Please copy out the records below, swapping "badge" for "icon" wherever it occurs and leaving everything else unchanged.
start Information shown
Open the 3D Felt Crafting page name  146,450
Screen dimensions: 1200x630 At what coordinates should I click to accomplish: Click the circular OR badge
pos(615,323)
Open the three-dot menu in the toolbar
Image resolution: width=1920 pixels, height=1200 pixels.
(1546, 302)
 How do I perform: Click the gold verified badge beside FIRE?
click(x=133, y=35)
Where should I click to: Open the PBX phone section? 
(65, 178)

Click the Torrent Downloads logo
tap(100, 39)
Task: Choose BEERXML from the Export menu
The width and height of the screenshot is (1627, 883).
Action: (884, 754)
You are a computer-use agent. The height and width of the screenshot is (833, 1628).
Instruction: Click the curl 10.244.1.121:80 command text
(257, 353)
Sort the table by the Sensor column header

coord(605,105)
end Information shown
▸ Full answer
Open the 3D Felt Crafting page name  146,450
Screen dimensions: 1200x630 At what coordinates should I click to accomplish: Click the circular OR icon
pos(615,323)
Open the three-dot menu in the toolbar
Image resolution: width=1920 pixels, height=1200 pixels.
(1546, 302)
 How do I perform: Click the gold verified icon beside FIRE?
click(x=133, y=35)
Where should I click to: Open the PBX phone section? 
(65, 178)

Click the Torrent Downloads logo
tap(100, 39)
Task: Choose BEERXML from the Export menu
The width and height of the screenshot is (1627, 883).
Action: (884, 754)
You are a computer-use agent. The height and width of the screenshot is (833, 1628).
Instruction: Click the curl 10.244.1.121:80 command text
(257, 353)
Sort the table by the Sensor column header

coord(605,105)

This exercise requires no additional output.